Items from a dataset
[Start]

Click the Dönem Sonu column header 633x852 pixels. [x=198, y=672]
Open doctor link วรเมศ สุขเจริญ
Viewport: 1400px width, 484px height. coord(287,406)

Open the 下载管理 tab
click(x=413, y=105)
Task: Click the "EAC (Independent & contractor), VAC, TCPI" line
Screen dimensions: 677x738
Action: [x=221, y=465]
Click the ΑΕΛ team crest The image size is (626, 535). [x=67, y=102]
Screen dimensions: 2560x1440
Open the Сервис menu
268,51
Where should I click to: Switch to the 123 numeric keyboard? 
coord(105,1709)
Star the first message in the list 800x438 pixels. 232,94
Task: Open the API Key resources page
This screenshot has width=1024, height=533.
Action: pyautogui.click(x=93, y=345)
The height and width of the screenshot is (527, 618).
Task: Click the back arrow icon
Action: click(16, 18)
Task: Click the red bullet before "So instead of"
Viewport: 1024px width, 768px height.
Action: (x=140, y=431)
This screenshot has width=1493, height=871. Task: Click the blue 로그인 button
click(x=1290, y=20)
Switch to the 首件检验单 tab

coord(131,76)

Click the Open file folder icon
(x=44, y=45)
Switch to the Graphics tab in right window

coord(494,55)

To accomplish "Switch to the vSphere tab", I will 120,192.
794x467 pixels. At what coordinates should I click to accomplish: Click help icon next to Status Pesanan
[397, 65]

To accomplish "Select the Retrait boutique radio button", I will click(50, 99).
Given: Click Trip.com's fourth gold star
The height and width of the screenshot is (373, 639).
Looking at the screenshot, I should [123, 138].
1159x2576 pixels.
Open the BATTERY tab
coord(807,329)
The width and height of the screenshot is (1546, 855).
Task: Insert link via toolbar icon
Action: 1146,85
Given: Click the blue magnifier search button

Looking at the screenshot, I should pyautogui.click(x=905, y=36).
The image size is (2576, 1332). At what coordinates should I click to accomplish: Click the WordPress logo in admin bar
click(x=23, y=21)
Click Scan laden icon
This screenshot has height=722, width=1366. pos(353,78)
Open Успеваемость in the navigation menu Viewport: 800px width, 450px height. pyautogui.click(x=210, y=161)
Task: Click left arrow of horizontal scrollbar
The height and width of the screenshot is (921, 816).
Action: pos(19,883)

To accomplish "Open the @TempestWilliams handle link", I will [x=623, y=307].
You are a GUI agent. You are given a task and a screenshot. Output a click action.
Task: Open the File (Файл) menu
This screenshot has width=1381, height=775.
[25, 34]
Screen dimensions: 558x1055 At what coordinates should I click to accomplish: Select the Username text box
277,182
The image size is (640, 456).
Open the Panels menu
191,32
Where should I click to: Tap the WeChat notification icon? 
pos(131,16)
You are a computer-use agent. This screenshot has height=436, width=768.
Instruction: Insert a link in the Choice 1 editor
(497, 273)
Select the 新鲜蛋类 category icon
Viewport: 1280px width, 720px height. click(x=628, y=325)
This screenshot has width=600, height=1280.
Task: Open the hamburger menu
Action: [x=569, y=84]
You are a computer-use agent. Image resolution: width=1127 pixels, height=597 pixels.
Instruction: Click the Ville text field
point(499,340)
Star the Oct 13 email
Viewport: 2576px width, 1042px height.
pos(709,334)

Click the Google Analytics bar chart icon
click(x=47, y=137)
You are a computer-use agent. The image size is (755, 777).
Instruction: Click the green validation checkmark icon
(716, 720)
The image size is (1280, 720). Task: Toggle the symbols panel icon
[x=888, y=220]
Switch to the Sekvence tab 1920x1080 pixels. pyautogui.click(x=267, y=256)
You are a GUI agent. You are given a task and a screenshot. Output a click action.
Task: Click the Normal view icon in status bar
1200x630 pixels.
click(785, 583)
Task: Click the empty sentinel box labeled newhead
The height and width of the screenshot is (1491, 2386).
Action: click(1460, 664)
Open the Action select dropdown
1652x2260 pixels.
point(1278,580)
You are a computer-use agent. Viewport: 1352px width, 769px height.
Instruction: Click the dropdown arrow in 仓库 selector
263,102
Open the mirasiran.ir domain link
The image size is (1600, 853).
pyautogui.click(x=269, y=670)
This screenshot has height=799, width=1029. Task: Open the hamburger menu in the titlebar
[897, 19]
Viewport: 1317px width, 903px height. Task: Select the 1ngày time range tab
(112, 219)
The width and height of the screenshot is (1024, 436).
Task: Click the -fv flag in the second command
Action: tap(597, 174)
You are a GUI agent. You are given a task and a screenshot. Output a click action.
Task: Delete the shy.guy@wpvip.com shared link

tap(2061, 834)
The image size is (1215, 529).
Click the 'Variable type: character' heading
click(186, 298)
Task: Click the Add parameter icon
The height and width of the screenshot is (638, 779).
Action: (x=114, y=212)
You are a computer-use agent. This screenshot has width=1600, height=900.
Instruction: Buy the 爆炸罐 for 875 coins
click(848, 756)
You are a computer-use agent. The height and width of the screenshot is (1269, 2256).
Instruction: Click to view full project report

[End]

#### WHAT TO DO
Write out all the rows again, replacing "Screen dimensions" with "Screen size" and leaving everything else as it is.

#### REPLY TO THE EXERCISE
Click the Dönem Sonu column header 633x852 pixels. [x=198, y=672]
Open doctor link วรเมศ สุขเจริญ
Viewport: 1400px width, 484px height. coord(287,406)

Open the 下载管理 tab
click(x=413, y=105)
Task: Click the "EAC (Independent & contractor), VAC, TCPI" line
Screen size: 677x738
Action: [x=221, y=465]
Click the ΑΕΛ team crest The image size is (626, 535). [x=67, y=102]
Screen size: 2560x1440
Open the Сервис menu
268,51
Where should I click to: Switch to the 123 numeric keyboard? 
coord(105,1709)
Star the first message in the list 800x438 pixels. 232,94
Task: Open the API Key resources page
This screenshot has width=1024, height=533.
Action: pyautogui.click(x=93, y=345)
The height and width of the screenshot is (527, 618).
Task: Click the back arrow icon
Action: click(16, 18)
Task: Click the red bullet before "So instead of"
Viewport: 1024px width, 768px height.
Action: (x=140, y=431)
This screenshot has width=1493, height=871. Task: Click the blue 로그인 button
click(x=1290, y=20)
Switch to the 首件检验单 tab

coord(131,76)

Click the Open file folder icon
(x=44, y=45)
Switch to the Graphics tab in right window

coord(494,55)

To accomplish "Switch to the vSphere tab", I will 120,192.
794x467 pixels. At what coordinates should I click to accomplish: Click help icon next to Status Pesanan
[397, 65]

To accomplish "Select the Retrait boutique radio button", I will click(50, 99).
Given: Click Trip.com's fourth gold star
The height and width of the screenshot is (373, 639).
Looking at the screenshot, I should [123, 138].
1159x2576 pixels.
Open the BATTERY tab
coord(807,329)
The width and height of the screenshot is (1546, 855).
Task: Insert link via toolbar icon
Action: 1146,85
Given: Click the blue magnifier search button

Looking at the screenshot, I should pyautogui.click(x=905, y=36).
The image size is (2576, 1332). At what coordinates should I click to accomplish: Click the WordPress logo in admin bar
click(x=23, y=21)
Click Scan laden icon
This screenshot has height=722, width=1366. pos(353,78)
Open Успеваемость in the navigation menu Viewport: 800px width, 450px height. pyautogui.click(x=210, y=161)
Task: Click left arrow of horizontal scrollbar
The height and width of the screenshot is (921, 816).
Action: pos(19,883)

To accomplish "Open the @TempestWilliams handle link", I will [x=623, y=307].
You are a GUI agent. You are given a task and a screenshot. Output a click action.
Task: Open the File (Файл) menu
This screenshot has width=1381, height=775.
[25, 34]
Screen size: 558x1055 At what coordinates should I click to accomplish: Select the Username text box
277,182
The image size is (640, 456).
Open the Panels menu
191,32
Where should I click to: Tap the WeChat notification icon? 
pos(131,16)
You are a computer-use agent. This screenshot has height=436, width=768.
Instruction: Insert a link in the Choice 1 editor
(497, 273)
Select the 新鲜蛋类 category icon
Viewport: 1280px width, 720px height. click(x=628, y=325)
This screenshot has width=600, height=1280.
Task: Open the hamburger menu
Action: [x=569, y=84]
You are a computer-use agent. Image resolution: width=1127 pixels, height=597 pixels.
Instruction: Click the Ville text field
point(499,340)
Star the Oct 13 email
Viewport: 2576px width, 1042px height.
pos(709,334)

Click the Google Analytics bar chart icon
click(x=47, y=137)
You are a computer-use agent. The image size is (755, 777).
Instruction: Click the green validation checkmark icon
(716, 720)
The image size is (1280, 720). Task: Toggle the symbols panel icon
[x=888, y=220]
Switch to the Sekvence tab 1920x1080 pixels. pyautogui.click(x=267, y=256)
You are a GUI agent. You are given a task and a screenshot. Output a click action.
Task: Click the Normal view icon in status bar
1200x630 pixels.
click(785, 583)
Task: Click the empty sentinel box labeled newhead
The height and width of the screenshot is (1491, 2386).
Action: click(1460, 664)
Open the Action select dropdown
1652x2260 pixels.
point(1278,580)
You are a computer-use agent. Viewport: 1352px width, 769px height.
Instruction: Click the dropdown arrow in 仓库 selector
263,102
Open the mirasiran.ir domain link
The image size is (1600, 853).
pyautogui.click(x=269, y=670)
This screenshot has height=799, width=1029. Task: Open the hamburger menu in the titlebar
[897, 19]
Viewport: 1317px width, 903px height. Task: Select the 1ngày time range tab
(112, 219)
The width and height of the screenshot is (1024, 436).
Task: Click the -fv flag in the second command
Action: tap(597, 174)
You are a GUI agent. You are given a task and a screenshot. Output a click action.
Task: Delete the shy.guy@wpvip.com shared link

tap(2061, 834)
The image size is (1215, 529).
Click the 'Variable type: character' heading
click(186, 298)
Task: Click the Add parameter icon
The height and width of the screenshot is (638, 779).
Action: (x=114, y=212)
You are a computer-use agent. This screenshot has width=1600, height=900.
Instruction: Buy the 爆炸罐 for 875 coins
click(848, 756)
You are a computer-use agent. The height and width of the screenshot is (1269, 2256).
Instruction: Click to view full project report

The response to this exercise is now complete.